Bouncing back after last week’s back-breaking loss to Michigan required another masterful run of halftime adjustments from USC defensive coordinator D’Anton Lynn, whose defense allowed Wisconsin zero points and 82 total yards in the second half. It also took a gutsy comeback effort from quarterback Miller Moss, who turned around a sloppy start to lead three consecutive touchdown drives in the third and fourth quarters, running the last one in himself.
“After the way that last week finished,” USC coach Lincoln Riley said, “to have the first half go the way it did, then to come back and play well, says a lot about the character of the guys in this room. They’re going to battle. We’re not going anywhere. We don’t panic.”
That was especially true of Moss on Saturday. The redshirt junior didn’t look sharp to start against Wisconsin. He threw an ill-advised interception and handed away a back-breaking fumble in the red zone. As an offense, USC struggled to find its rhythm as receivers dropped critical passes and the offensive line missed key blocks, picking up where it left off last week.

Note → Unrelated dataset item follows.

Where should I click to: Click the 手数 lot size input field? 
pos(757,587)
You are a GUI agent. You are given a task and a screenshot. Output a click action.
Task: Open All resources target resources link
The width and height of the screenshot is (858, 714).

Little was working. Which, Riley reminded, should have felt familiar.
“It’s the second week in a row we’ve been in the locker room, and it’s like, 'Alright, are we going to step up and go play the way we know we’re capable of?'” Riley said.
Moss, all along, kept his calm.
“It wasn’t like they were doing something that was world-beating and we couldn’t execute,” Moss said. “We just knew we had to play our brand of football, and we’d be fine.”
That brand was certainly on display in the second half. Even as pressure bore down and the hits piled up, Moss delivered big throw after big throw, hitting Ja’Kobi Lane in the corner for a touchdown on one drive, then finding Duce Robinson over the middle in the face of an all-out blitz on the next.
Moss finished with 308 yards and three passing touchdowns, plus another on the ground. He’d pay for that final score, though, spinning out of one tackle before colliding into another as he leaped into the end zone for a game-sealing score. He fell backward through the air and his helmet hit the turf on the play.
“You go flying, you see some things sometimes,” Moss said with a smile.
The hit briefly sent him to the medical tent. But the quarterback brushed it off later, even as teammates marveled at his toughness.
“He’s a dawg,” Lane said.
“You see him get smacked, get back up and throw touchdowns,” linebacker Mason Cobb said. “Man, we’re a team that’s going to keep swinging. That’s our identity, for real.”
That certainly wasn’t the first thing anyone would say about USC a year ago. No one, especially, would have confused USC’s defense for a resilient group.
And at the start Saturday, that unit seemed to slide briefly back into bad habits. Wisconsin opened with an explosive passing score.
But the uneven effort was ironed out at halftime, as it has been under Lynn. The defense refocused.
“We just woke up, to be honest,” defensive end Jamil Muhammad said.
And in the second half, USC shut down Wisconsin. Just one of the Badgers' drives after halftime spanned more than four plays.
The difference from that point, on all fronts, was undeniable. Moss found his stride. The defense found its mettle. The early mistakes disappeared.
Where Branch muffed a punt in the first half, Wisconsin muffed one in the second, handing USC a much-needed third-quarter break.
USC scored soon after. Wisconsin never did again.
It was a stunning turn from the Trojans, given all that had gone awry early. Asked what had happened in that halftime locker room to spur such change, Riley smirked.
“Just a really, really good speech,” he said.